As much as possible, I build the gun to suit the shooter. However, unless the owner comes to my shop, they will have to do some adjusting, as with the scope for example. Remember that few competitors hold the gun exactly level, so it’s best to do this with the help of a friend. Hold the gun with your natural cant. Then let the other person tighten the scope rings so that the scope reticule or controls are level—from the shooter’s perspective.
A Caspian frame wad gun “comes home” for its annual check-up. “They’re my guns,” jokes Sams. “I just let the competitors shoot them every once in a while.”
Another topic that comes up is slide-mounted scopes. The gunsmith takes the position that a slide-mounted scope detracts from the proper functioning of the gun. The shooter, however, may like the feel of the slower recoil with a slide-mounted scope for the larger calibers, particularly during rapid-fire. Another thing to watch for is the time of year the gun is built. For example, if I build the gun in the summer, by winter the pressure has gone down as will the recoil, maybe requiring a weaker spring. There needs to be a dialogue between the shooter and the gunsmith.
What are some things to look for when examining a custom-built gun?
Step 1: Check the slide-to-frame fit without the barrel or recoil spring installed. You don’t want to measure how well the spring jams the slide and bushing into battery. You want to feel the actual fit of the slide to the frame. Except for enough tolerance to allow a layer of oil on the metal, the fit should be exact. With the barrel, bushing, spring and spring guide removed, assemble the slide to the frame. Check side-to-side and up-and-down play. There should be none. Doing this without the recoil spring installed is the key to gauging the amount of play.
Step 2: Check the fit of the barrel to the bushing. Here you are verifying that the inside diameter of the bushing has been properly fit to the barrel. You should require a tool to properly remove the bushing from the slide since this should be a “hard fit.” And if the bushing slides off the barrel easily or you can remove the bushing with only your fingers, find another gunsmith.
Step 3: Reassemble just the barrel and bushing into the slide (no spring or spring guide). Orient the bushing to its 12-6 o’clock assembled position, and the barrel into its fully locked position. With the slide held horizontally and upside down, check for proper barrel/bushing fit by pressing downward on the bottom of the barrel lug and then releasing it. The barrel should remain “down” when released. If it lifts or springs back up when released, there has not been enough cam relief/clearance incorporated when fitting the bushing to the barrel. Most often a “springing barrel” will result in vertically stringing groups.
These two fittings—bushing-to-barrel and bushing-to-slide, cannot be achieved with random parts from a catalog. As I said before, leave parts selection to your gunsmith to achieve the best fit.
Step 4: For this next test, use a loose-fitting spare bushing (both for the inside and outside dimensions). With the slide held horizontally, upside down, and barrel positioned in battery, check the fit/tolerance between barrel hood, slide, and breech. Breech face to barrel hood should be a hard fit with no air gaps visible.

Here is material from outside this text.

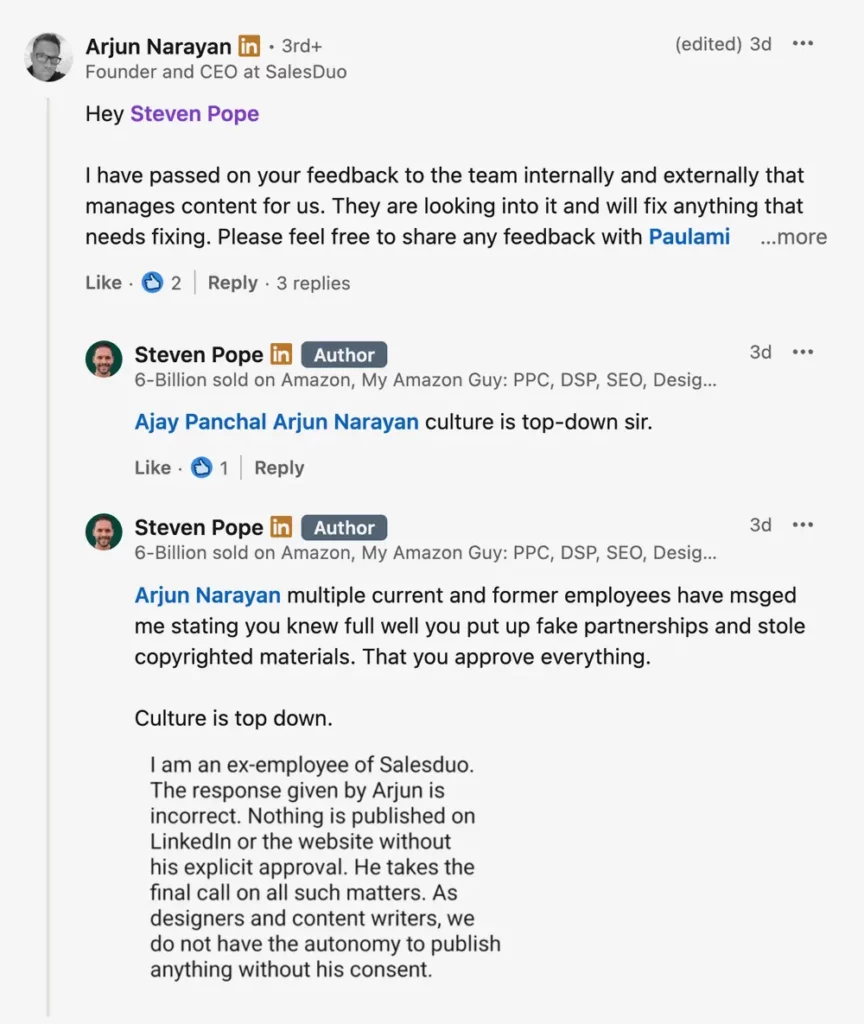Reply to Arjun Narayan's comment

[x=232, y=283]
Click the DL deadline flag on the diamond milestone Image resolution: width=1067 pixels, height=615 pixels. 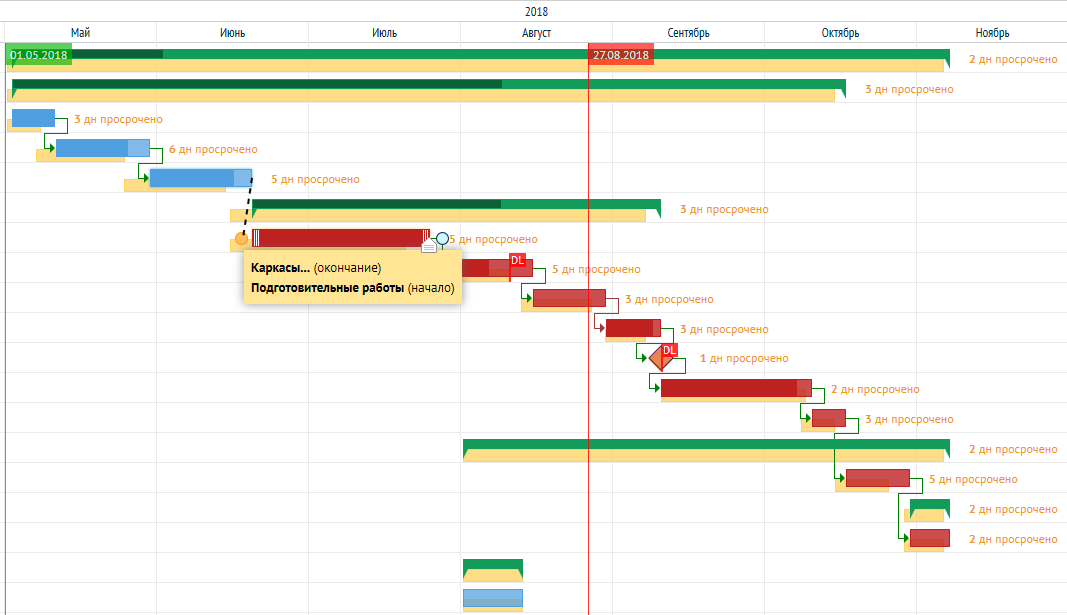(x=670, y=350)
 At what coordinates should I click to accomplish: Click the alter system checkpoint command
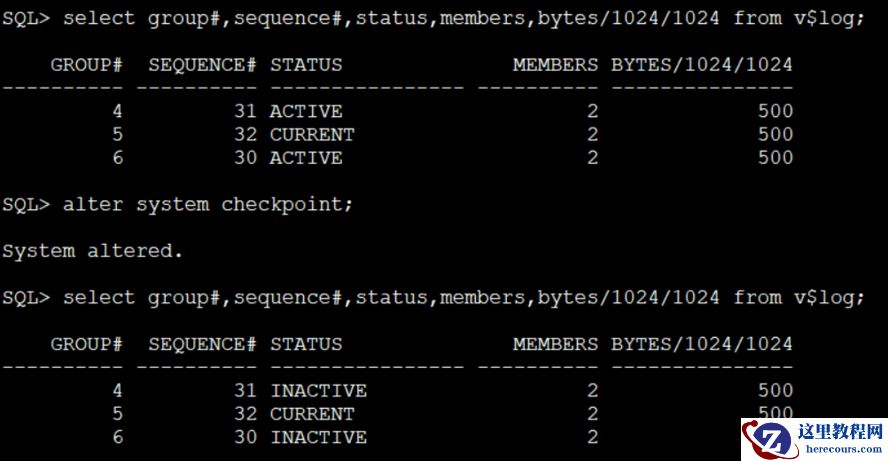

Check for any light between the breech face and the barrel shroud. There should be none showing on a match grade gun.
Next, Hill and I examined a customer’s Caspian wad gun that was in Sams’ shop for an annual check-up. “I wish all my shooters would take care of their guns like that.” Sams said. If surfaces begin to wear, I can reestablish the original tolerances to maintain the gun’s accuracy.
Recall that when Sams first begins his testing, he is only testing the barrel, clamped in one of his custom barrel test fixtures. For the ultimate in match preparation, you can send your firearm to a gunsmith for accuracy testing on a mechanical rest. Make sure you request several test targets with 10-shot groups with two, five-shot strings each.
After a final tour of Sams’ shop that includes cleaning, bluing and Parkerizing tanks, several tons of machinery, a test range, reloading equipment, complete ammunition inventory, and thousands of tools, bits and oversized parts, we said our goodbyes.